REQUEST:
Can you copy every line of the stored data below word for word, leaving the pictures out of your answer?

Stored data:

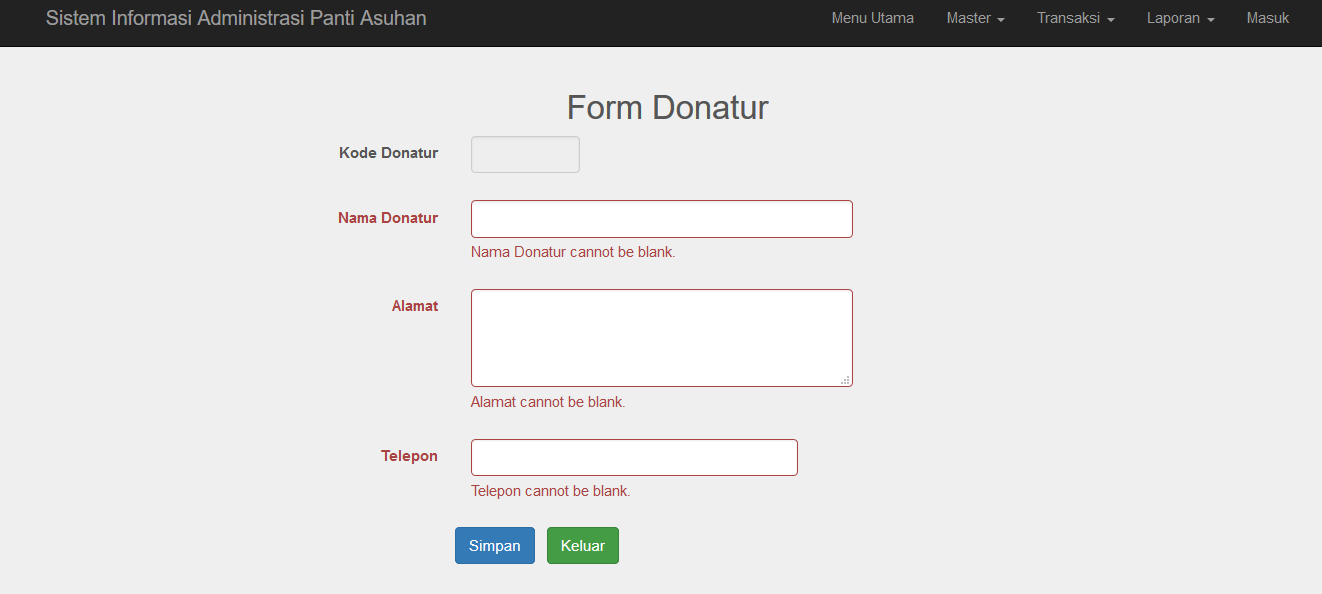Click the Form Donatur page heading
Viewport: 1322px width, 594px height.
point(667,107)
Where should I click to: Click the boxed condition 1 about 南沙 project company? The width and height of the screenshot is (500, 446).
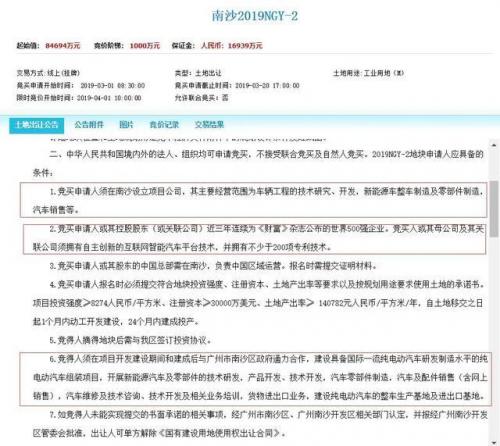tap(254, 200)
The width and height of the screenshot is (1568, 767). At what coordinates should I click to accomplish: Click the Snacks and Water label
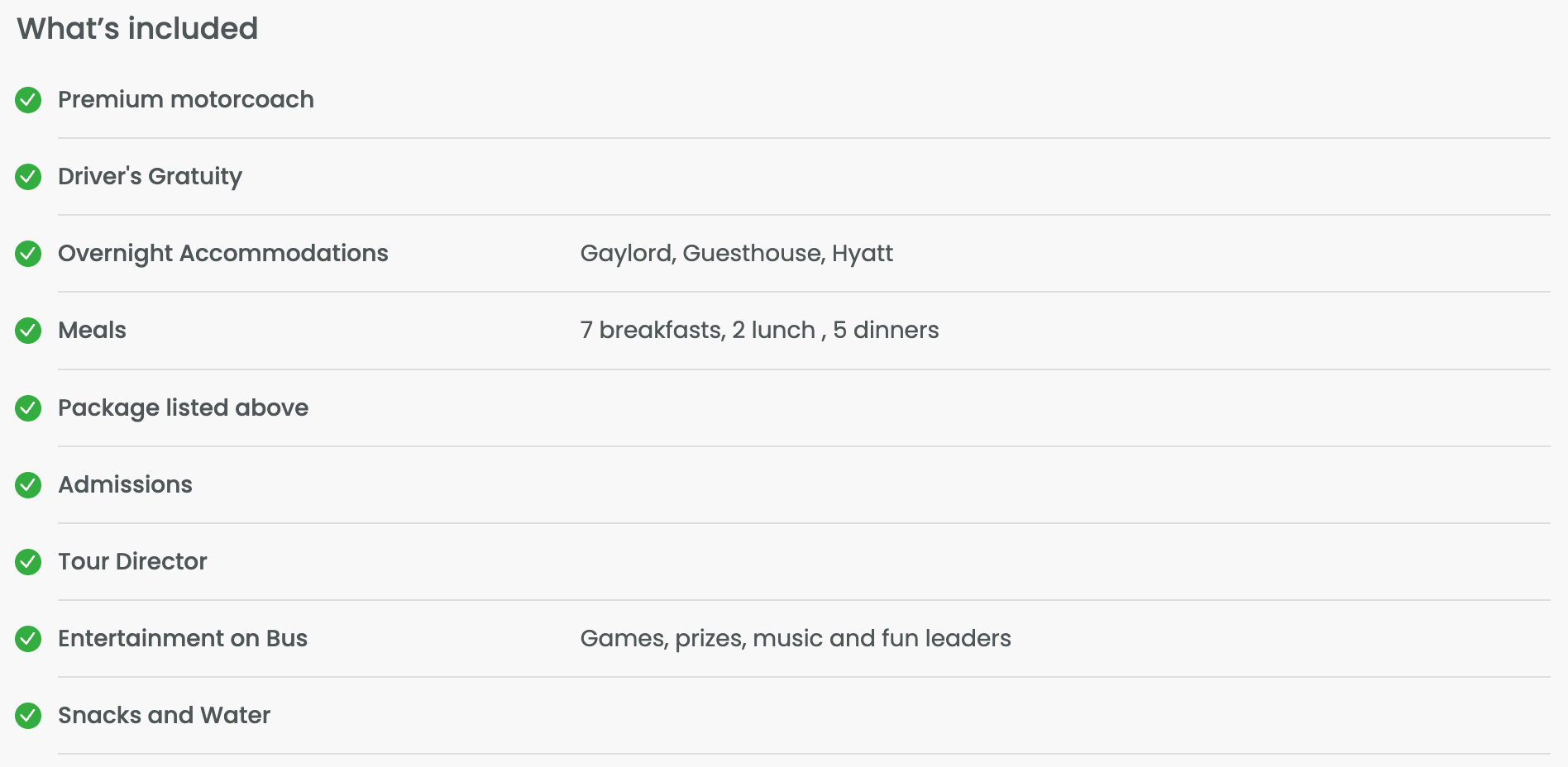pyautogui.click(x=164, y=716)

OUTPUT:
Click the Form Donatur page heading
Viewport: 1322px width, 594px height.
point(667,107)
Where should I click to: Click the boxed condition 1 about 南沙 project company? The width and height of the screenshot is (500, 446).
tap(254, 200)
The width and height of the screenshot is (1568, 767). At what coordinates should I click to accomplish: Click the Snacks and Water label
pyautogui.click(x=164, y=716)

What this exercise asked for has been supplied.